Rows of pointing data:

□ □ □ □

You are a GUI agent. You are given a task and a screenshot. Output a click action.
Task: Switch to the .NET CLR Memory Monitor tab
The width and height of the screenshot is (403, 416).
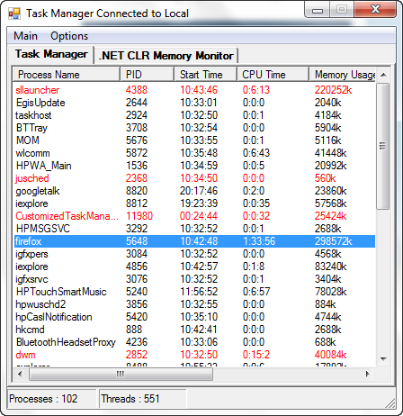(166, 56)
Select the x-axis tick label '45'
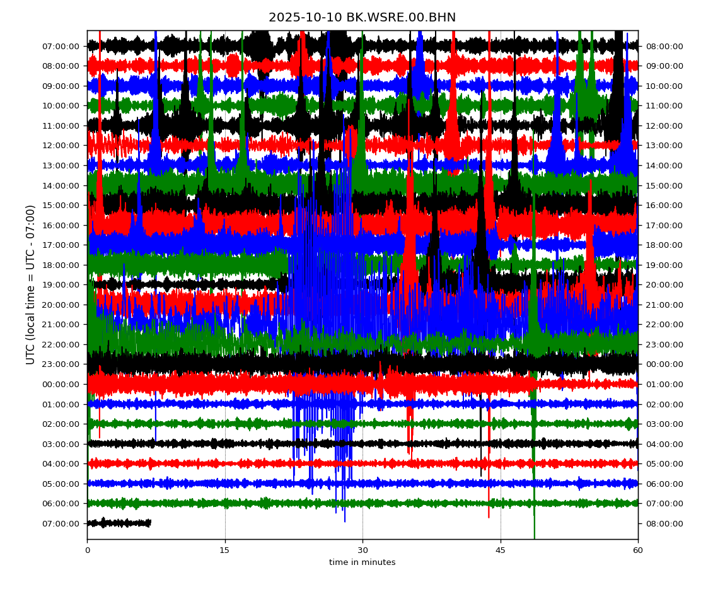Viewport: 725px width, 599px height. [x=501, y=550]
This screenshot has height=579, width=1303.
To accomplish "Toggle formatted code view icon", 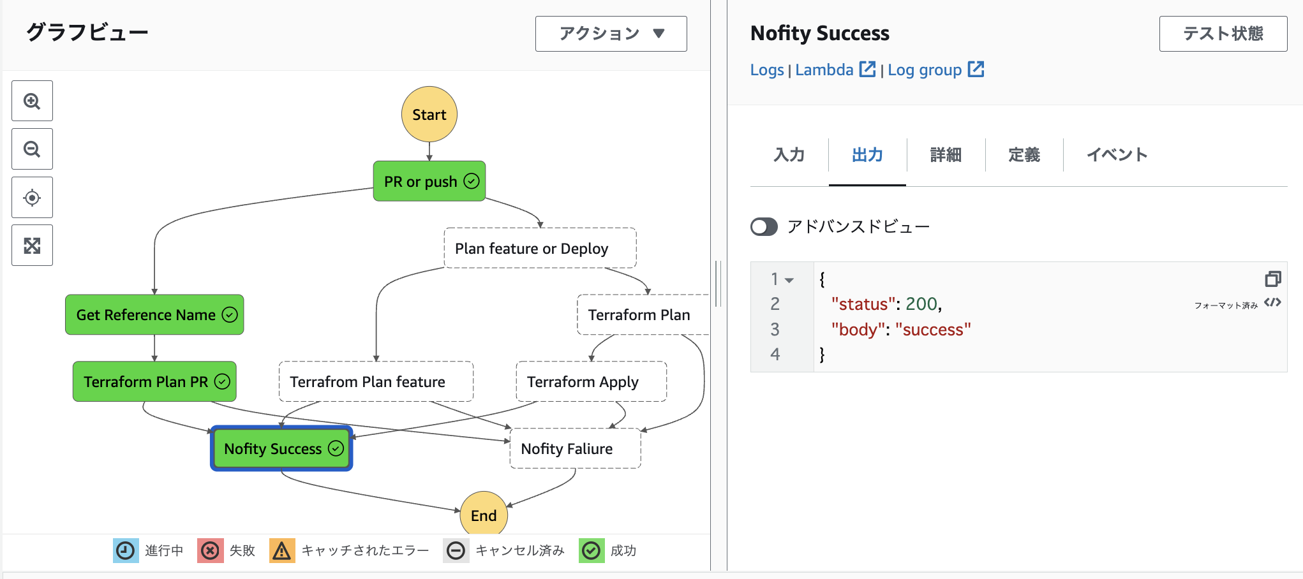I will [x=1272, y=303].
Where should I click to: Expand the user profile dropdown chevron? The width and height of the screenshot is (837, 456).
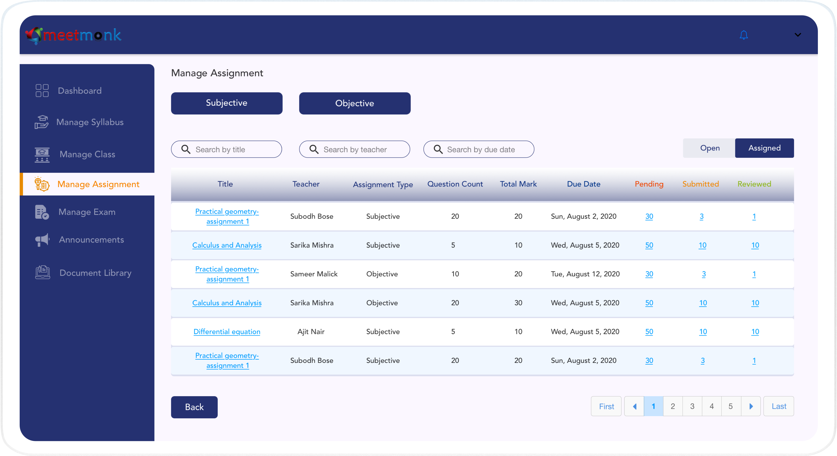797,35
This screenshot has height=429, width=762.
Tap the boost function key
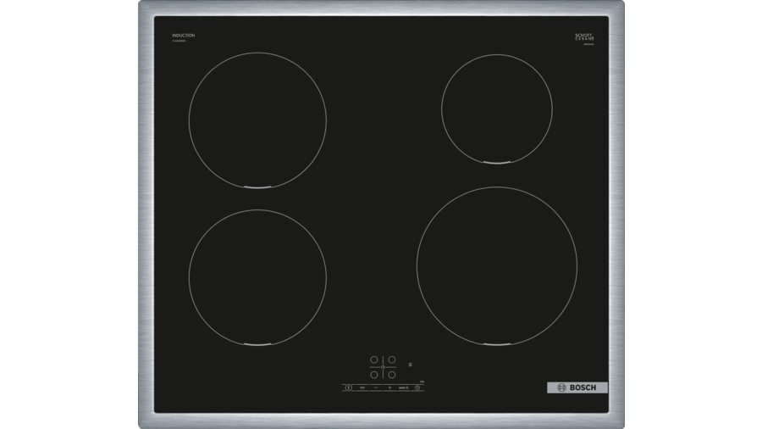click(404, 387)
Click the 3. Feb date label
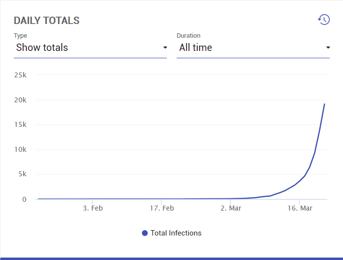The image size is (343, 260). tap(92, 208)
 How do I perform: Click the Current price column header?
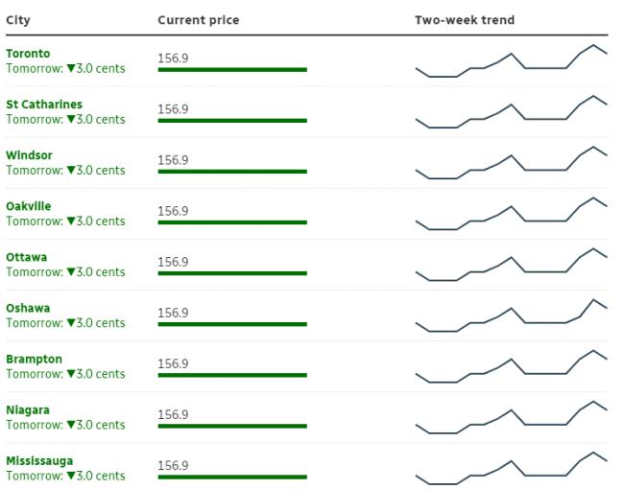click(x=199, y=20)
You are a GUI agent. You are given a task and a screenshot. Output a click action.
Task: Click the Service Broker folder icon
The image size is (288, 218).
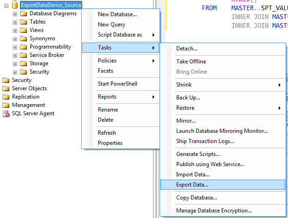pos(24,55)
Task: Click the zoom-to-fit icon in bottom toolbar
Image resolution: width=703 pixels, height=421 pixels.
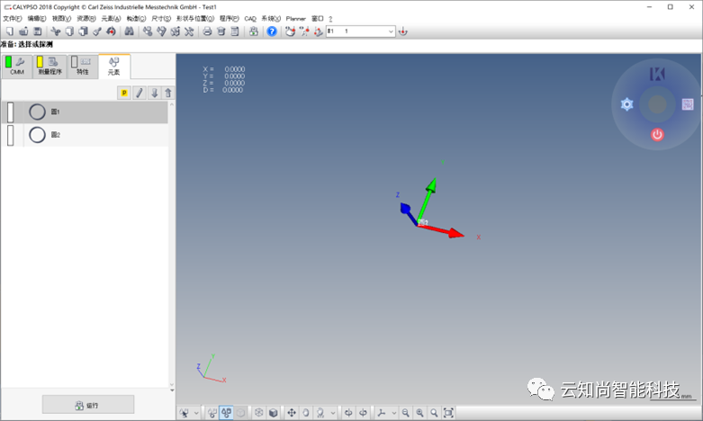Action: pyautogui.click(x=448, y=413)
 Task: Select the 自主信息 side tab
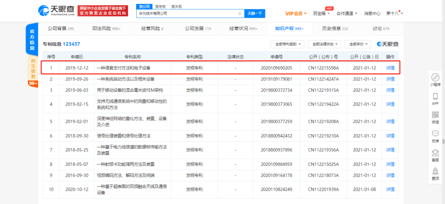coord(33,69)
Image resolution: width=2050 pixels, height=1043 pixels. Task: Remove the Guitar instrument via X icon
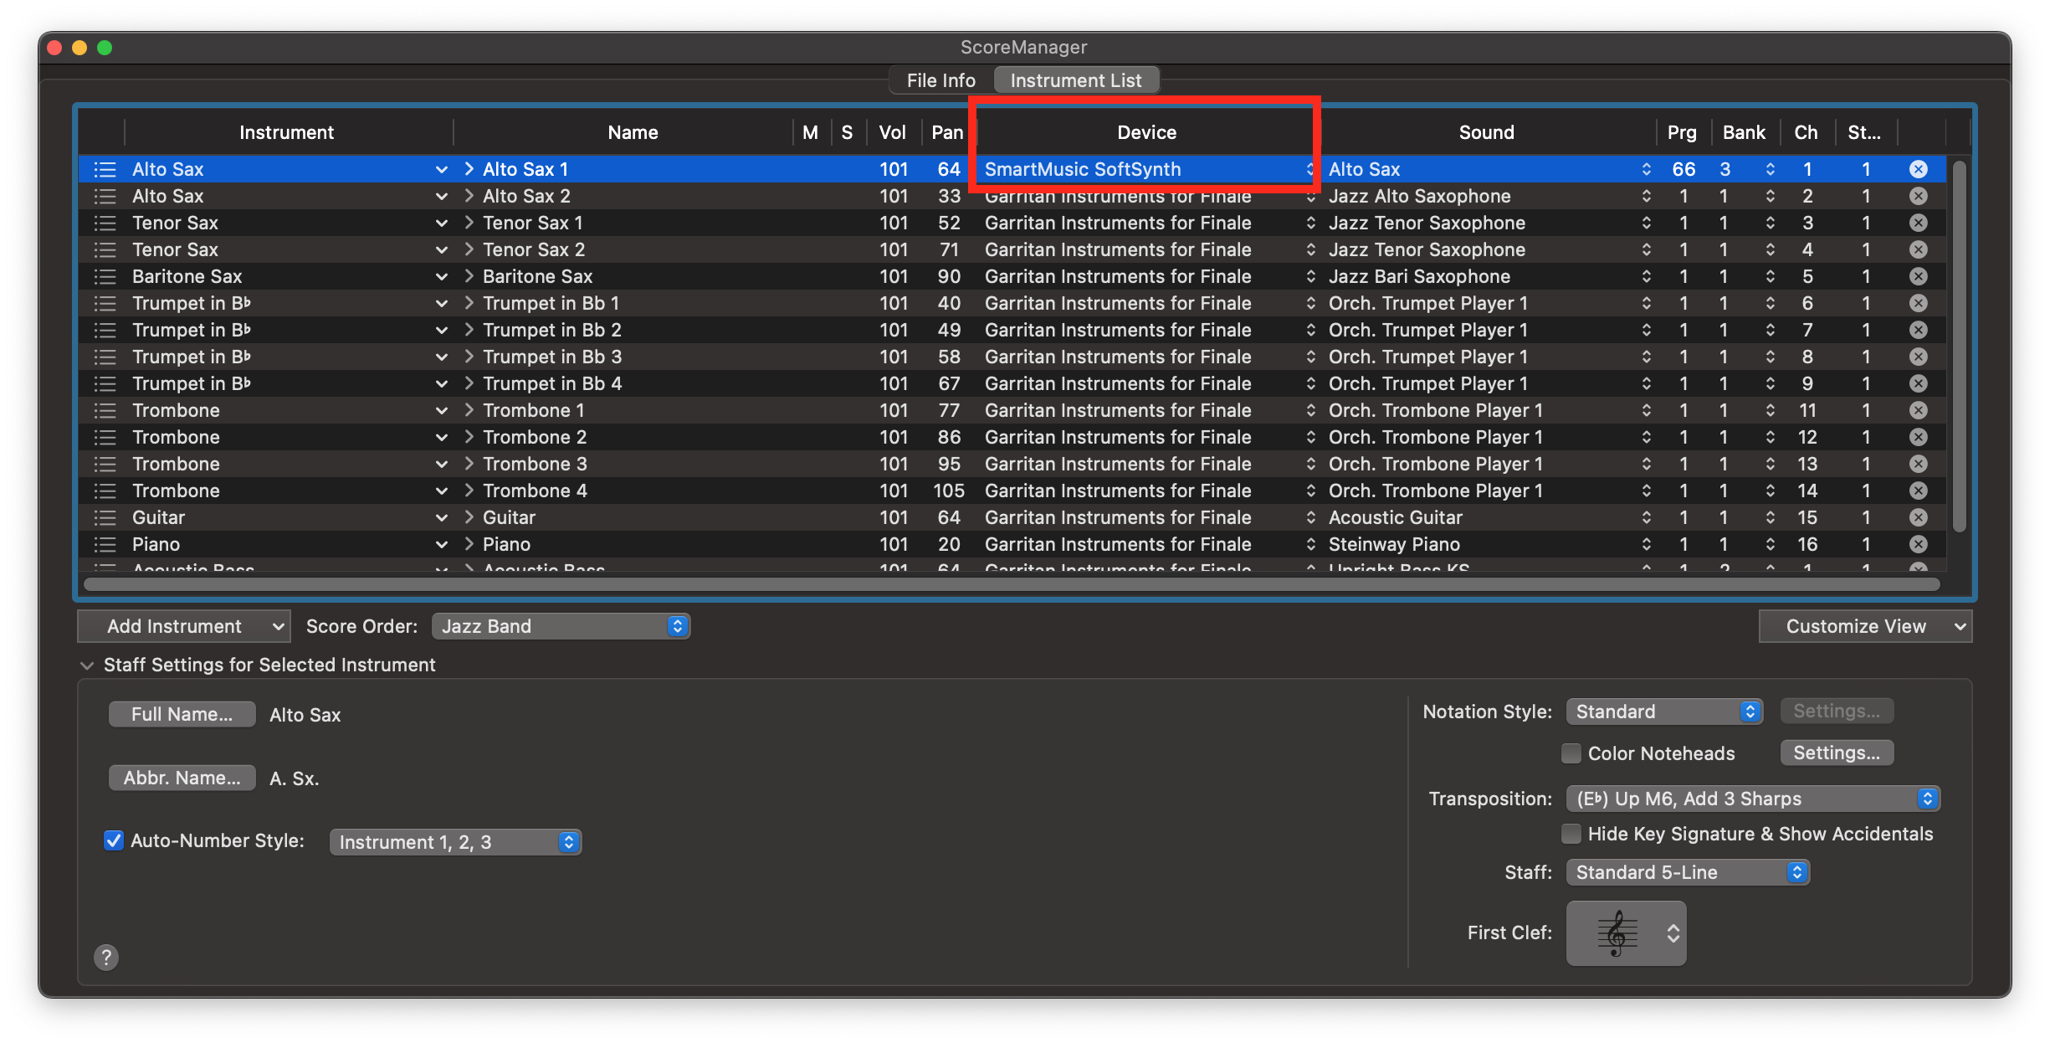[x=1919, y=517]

□ □ □ □

Copy out again the lines from the one containing "Image resolution: width=2050" through the end of the items, both ends included, leaving out the pictures.

WRITTEN SOLUTION:
Image resolution: width=2050 pixels, height=1043 pixels. Task: Remove the Guitar instrument via X icon
[x=1919, y=517]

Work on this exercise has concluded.